The National Oceanic & Atmospheric Administration (NOAA) website explains that “El Niño” and “La Niña” are opposite phases of what is known as the El Niño-Southern Oscillation (ENSO) cycle. The ENSO cycle is a term that describes the fluctuations in temperature between the ocean and atmosphere in the east-central Equatorial Pacific. As part of the “El Niño” effect warm waters appear on the ocean surface near or during December thus causing rainfall to increase.

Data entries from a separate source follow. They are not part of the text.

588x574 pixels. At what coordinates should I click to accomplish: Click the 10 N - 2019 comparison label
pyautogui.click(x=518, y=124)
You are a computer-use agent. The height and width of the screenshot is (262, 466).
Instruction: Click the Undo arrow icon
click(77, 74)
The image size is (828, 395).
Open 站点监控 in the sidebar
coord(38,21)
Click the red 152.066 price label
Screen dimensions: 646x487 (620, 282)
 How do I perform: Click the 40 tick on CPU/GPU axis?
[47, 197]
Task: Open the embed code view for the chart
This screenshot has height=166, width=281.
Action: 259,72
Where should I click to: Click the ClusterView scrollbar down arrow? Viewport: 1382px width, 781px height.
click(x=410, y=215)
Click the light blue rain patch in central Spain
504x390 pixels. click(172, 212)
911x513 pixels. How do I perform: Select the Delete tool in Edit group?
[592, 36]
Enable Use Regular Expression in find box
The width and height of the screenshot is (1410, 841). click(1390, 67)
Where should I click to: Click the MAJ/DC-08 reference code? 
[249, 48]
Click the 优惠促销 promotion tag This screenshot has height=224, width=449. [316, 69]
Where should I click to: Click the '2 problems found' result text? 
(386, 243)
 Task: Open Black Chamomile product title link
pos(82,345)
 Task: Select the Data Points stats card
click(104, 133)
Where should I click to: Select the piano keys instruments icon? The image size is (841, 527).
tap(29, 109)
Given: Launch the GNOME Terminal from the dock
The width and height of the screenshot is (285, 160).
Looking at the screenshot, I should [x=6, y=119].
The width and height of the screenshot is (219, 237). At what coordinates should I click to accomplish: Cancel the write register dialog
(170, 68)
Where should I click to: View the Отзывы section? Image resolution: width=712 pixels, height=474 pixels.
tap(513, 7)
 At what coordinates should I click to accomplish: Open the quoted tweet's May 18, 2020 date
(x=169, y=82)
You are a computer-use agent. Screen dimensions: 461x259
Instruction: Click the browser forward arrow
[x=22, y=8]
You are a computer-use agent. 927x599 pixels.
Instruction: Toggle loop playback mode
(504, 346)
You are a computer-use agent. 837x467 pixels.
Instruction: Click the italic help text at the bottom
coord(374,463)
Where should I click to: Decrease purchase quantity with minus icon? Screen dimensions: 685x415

Although public awareness of this climatic phenomenon may be recent, the “El Niño” effect is hardly new. It is said that fishermen off the coast of South America had identified it as early as the 1600s. The NOAA has been able to establish past ENSO events as far back as 1897 based on a Multivariate ENSO Index.

As part of his emergency response, Peruvian President Pedro Kuczynski has prioritized re-opening the Panamericana Norte roadway in the Viru área, for which a provisional bridge needs to be constructed. This would allow a connection with the capital city of Lima. The Peruvian President also underlines the importance of repairing the Chavimochic canal to secure potable water for the population.

A few days ago the Peruvian banking, insurance and pension authority “Superintendente de Banca, Seguros y AFP” (SBS) issued Rogatory 10250-2017 requesting that Banks re-schedule financial obligations pertaining to clients in emergency zones who have trouble honoring their debts. In reply, the members of Association of Banks (“Asociación de Bancos” or ASBANC) committed to re-scheduling financial obligations of affected clients in certain areas of  Lima, the Province of Callao, Piura, Lambayeque, La Libertad, Tumbes and Ancash. Clearly, this is not enough.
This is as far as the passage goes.